Lower courts have consistently interpreted Tinker to apply to online speech using its standard of substantial disruption. Before applying the Tinker standard in cases involving off campus or online speech, some courts require a threshold showing of a substantial nexus between the speech and the school, typically requiring the school to prove that a student should have foreseen that his or her expression would reach the school’s campus. Then, in determining whether the substantial disruption standard from Tinker is met, courts inquire into the magnitude of student conversations about the school, the burden on the administration, and the violent nature of the speech. Recently in Kowalski, the Fourth Circuit held that a school could punish a student for online bullying, in part because bullying is a major pedagogical concern in schools, even though the disruption amounted to one student missing a day of school out of embarrassment and some student conversations. The Supreme Court may address the issue of student speech online in the near future if it accepts Kowalski’s petition for certiorari. However, Kowalski may also not be the best test case for the Court to decide such an important issue. Since the plaintiff in Kowalski is so unsympathetic, the Court will be hard-pressed to protect student First Amendment rights, if it chooses to do so, by deciding in the bullying student’s favor.

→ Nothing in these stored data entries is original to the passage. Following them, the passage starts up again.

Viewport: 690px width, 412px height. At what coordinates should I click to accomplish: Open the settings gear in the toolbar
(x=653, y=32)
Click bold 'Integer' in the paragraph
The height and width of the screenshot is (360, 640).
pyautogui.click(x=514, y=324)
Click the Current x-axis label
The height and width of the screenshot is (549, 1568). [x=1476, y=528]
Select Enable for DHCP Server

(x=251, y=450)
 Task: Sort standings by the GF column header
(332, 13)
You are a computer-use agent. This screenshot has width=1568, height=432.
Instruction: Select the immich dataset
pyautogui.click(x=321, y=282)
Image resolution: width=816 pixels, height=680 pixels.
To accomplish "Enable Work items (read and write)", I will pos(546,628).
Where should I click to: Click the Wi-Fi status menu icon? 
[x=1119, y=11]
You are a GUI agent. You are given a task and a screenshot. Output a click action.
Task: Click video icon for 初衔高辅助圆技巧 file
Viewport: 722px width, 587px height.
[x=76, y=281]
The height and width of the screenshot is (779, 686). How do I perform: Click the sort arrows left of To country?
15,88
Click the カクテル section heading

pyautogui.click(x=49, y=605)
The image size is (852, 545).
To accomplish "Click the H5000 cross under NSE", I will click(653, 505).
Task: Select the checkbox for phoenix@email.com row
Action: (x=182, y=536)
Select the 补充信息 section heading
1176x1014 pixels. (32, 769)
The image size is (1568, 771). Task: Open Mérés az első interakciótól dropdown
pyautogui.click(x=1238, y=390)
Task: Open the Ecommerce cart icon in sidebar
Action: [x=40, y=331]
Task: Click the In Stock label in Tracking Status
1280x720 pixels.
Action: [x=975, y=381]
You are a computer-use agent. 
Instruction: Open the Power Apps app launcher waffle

[1] While Tinker is still the general standard, the Supreme Court has since carved out three limited categories of speech that schools may restrict even without showing actual or foreseeable substantial disruption. See Morse v. Frederick, 551 U.S. 393, 403 (2007) (holding that school officials “may restrict student speech at a school event, when that speech is reasonably viewed as promoting illegal drug use”); Hazelwood Sch. Dist. v. Kuhlmeier, 484 U.S. 260, 273 (1988) (holding that the school can “exercis[e] editorial control over the style and content of student speech in school-sponsored expressive activities as long as their actions are reasonably related to legitimate pedagogical concerns”); Bethel Sch. Dist. No. 403 v. Fraser, 478 U.S. 675, 681 (1986) (holding that schools may regulate vulgar, lewd or “patently offensive” speech that occurs on campus to teach students the value of civil habits and “the boundaries of socially appropriate behavior”).